En réalité, la Tunisie est un ensemble de zones, deux au moins, avec des niveaux de développement industriel disparates et des dotations en infrastructures pas du tout égales qui nécessitent donc des stratégies de développement adaptées aux besoins et à la situation de la zone considérée. Si les stratégies qui ont été définies à date correspondent plus aux besoins des régions «nanties» du littoral, elles sont loin de répondre aux besoins des zones intérieures et d’y attirer des investisseurs.

Force est de constater qu’actuellement, ces zones intérieures, dont certaines d’entre elles, de par le passé, avaient une qualité de vie qui faisaient envie à plusieurs zones côtières, sont devenues des zones sinistrées attirant très peu d’investissements qu’ils soient locaux ou étrangers. Pire encore, ce sont des zones qui voient leurs habitants migrer à la recherche d’un avenir meilleur. Ce sont des zones qui ne peuvent offrir d’emplois à leurs enfants surtout s’ils ont un tant soit peu poussé leurs études.

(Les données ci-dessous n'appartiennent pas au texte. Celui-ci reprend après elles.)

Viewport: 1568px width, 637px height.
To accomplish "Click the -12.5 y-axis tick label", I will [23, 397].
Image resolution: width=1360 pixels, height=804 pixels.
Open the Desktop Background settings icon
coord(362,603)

En attendant l’amélioration de l’attractivité et de l’infrastructure de ces régions défavorisées, il est nécessaire d’y appliquer des stratégies et des mesures à même de permettre leur développement, des stratégies proches de celles appliquées dans les zones post-conflit. Des stratégies ancrées aux spécificités des régions et se basant sur leurs caractéristiques en termes de production traditionnelle artisanale et industrielle, en termes de spécificités et de savoir faire de leurs ressources humaines ainsi qu’en termes de richesse de leur sol et leur sous-sol. Les productions traditionnelles ainsi que les compétences des ressources humaines permettront de cibler les activités manufacturières et de services qui pourront être développées à terme.

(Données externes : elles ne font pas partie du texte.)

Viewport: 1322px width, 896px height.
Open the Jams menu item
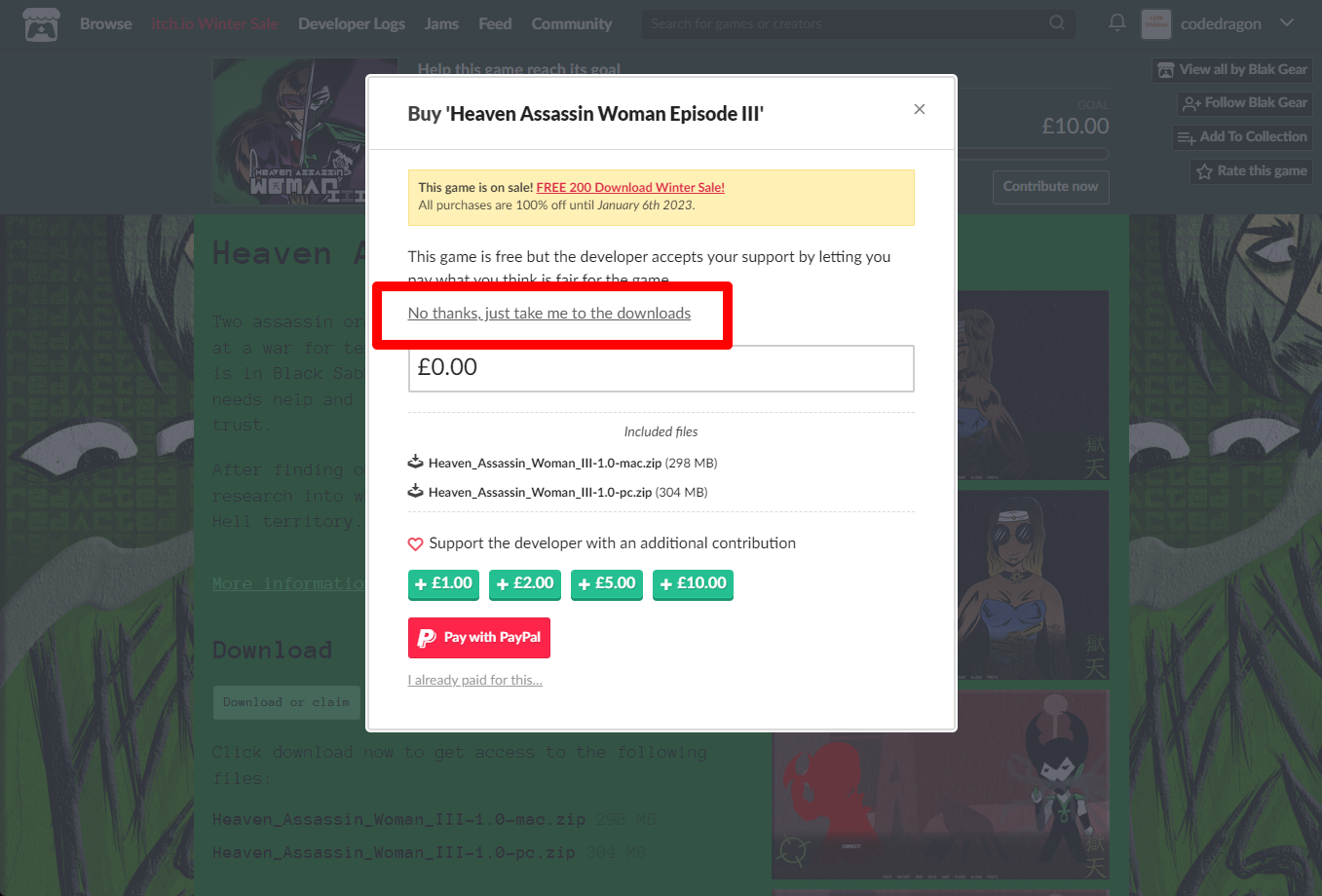pos(441,24)
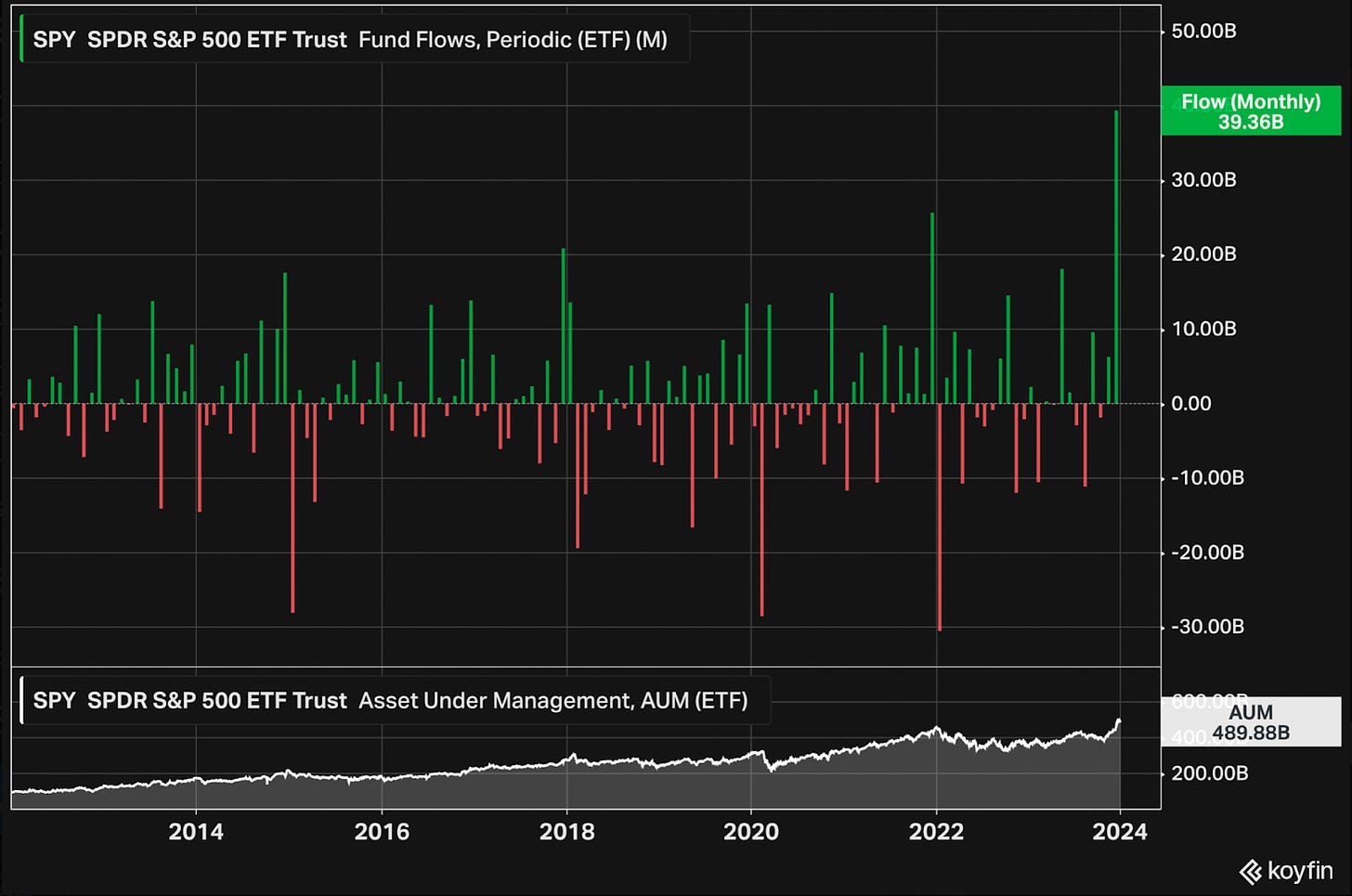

Les richesses du sol et du sous-sol permettront d’identifier les activités agricoles et minières à développer. Enfin, il faudra assurer, sur place, un maximum de transformation des ressources de leur sous-sol ainsi que de leur production agricole. Il n’est pas concevable que Sidi Bouzid, grand producteur de tomate, voit sa production transportée au Cap Bon pour être transformée. Il n’est pas non plus concevable qu’une région comme Thala, productrice de marbre voit ses ressources naturelles, ce marbre, partir brut, en blocs entiers pour être coupé à Tunis, à Sfax ou à Sousse, alors qu’il est possible de le transformer sur place et de l’expédier en dalles finies, voire lustrées, gardant la valeur ajoutée et les emplois associés dans la région.

Il est malheureux de constater que des habitants de ces régions se trouvent obligés d’émigrer parfois pour transformer ailleurs les produits de leur région. Afin d’assurer, sur place, un taux maximum de transformation sur place des produits et ressources de la région, il pourra être instauré une obligation de transformer au moins 30 à 50% de toute ressource agricole ou minière extraite du sous-sol dans la région de son extraction ou de production. Ceci permettra de créer des emplois et maintenir une partie de la valeur ajoutée au sein de la région, ce qui aura pour conséquence directe la limitation de l’exode et l’amélioration du cadre de vie à travers la richesse créée au niveau local. Pour chaque région, Il faudra aussi étudier les activités potentielles pouvant y être développées. En réalité, il suffirait de revenir aux études déjà réalisées (artisanat, ressources naturelles, agriculture,…) pour y trouver une mine d’informations, sans avoir à faire une nouvelle étude terrain. Il faudra aussi définir les outils de financement adéquats pour développer ces activités au sein des régions.

Il est aussi critique à ce que chaque stratégie soit accompagnée d’une identification et d’une définition claire des outils et mécanismes de mise en œuvre car les stratégies tunisiennes, même quand elles sont de qualité, ont toujours été confrontées à des entraves lors de la mise en œuvre. Les outils et mécanismes de mise en œuvre n’étant généralement pas définis. Cela est aussi accentué par le gap existant entre ceux qui définissent et approuvent les stratégies et ceux qui les mettent en œuvre.